5. Januar 1915 Feldpostbrief von Johann Wening
 
 
 
 
 
     
 
         
   

Hochverehrter Herr Pfarrer!

Das werte Weihnachtspäckchen habe ich erhalten, aber leider hab ichs erst gestern erhalten. Es hat sich alles recht gut gehalten und habe mich sehr darüber gefreut und danke der lieben Kirchengemeinde und Herrn Pfarrer bestens dafür.

Das liebe Weihnachtsfest haben wir heuer im Feindesland feiern müssen, doch ist uns da auch nichts entgangen. Unser liebes deutsches Volk hat uns nicht vergessen. Es ist ein jeder mit Weihnachtsliebesgaben sehr reichlich bedacht worden. An unserer Front war es den ersten Feiertag ziemlich ruhig und so konnten wir das heilige Weihnachtsfest auch in der Kirche von St. Mihiel feiern. Doch wäre es in der lieben Heimat schöner gewesen. Doch ich will mich trösten. Vielleicht kann ich, wenn es Gottes Wille ist, das nächste Weihnachtsfest in der Heimat feiern.

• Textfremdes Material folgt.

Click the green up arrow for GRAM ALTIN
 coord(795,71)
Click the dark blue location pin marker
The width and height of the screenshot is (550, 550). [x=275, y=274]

Wir sind noch immer bei St. Mihiel Mit unseren Geschützen haben wir aber schon einmal Stellungswechsel machen müssen, denn eine feindliche schwere Batterie hat unsere Batterie ausfindig gemacht und hatte sie so stark beschossen, daß die Kanoniere gezwungen waren, die Geschütze zu verlassen. Bei Nacht haben wir sie dann heraus und in eine andere Stellung gebracht, wo sie uns bis jetzt noch nicht gefunden haben und haben dafür auf die alte Stellung eine Scheinbatterie aufgestellt, die sie dann am anderen Tag vollständig zusammengeschossen haben. Es war schauerlich schön zu sehen, wie die Batterien in die Luft geflogen sind.

Verluste haben wir Gott sei Dank noch nicht viel. Vor vierzehn Tagen haben wir einen bei uns sehr beliebten Offizier Herrn Reserveleutnant Wallenstein durch einen Granatschuß verloren. Mir selber geht es gut und sehe in Gottes Namen getrost der Zukunft entgegen.

Es grüßt
hochachtungsvoll
Johann Wening

Man stößt mich, daß ich fallen soll
Aber der Herr hilft mir der Zukunft entgegen.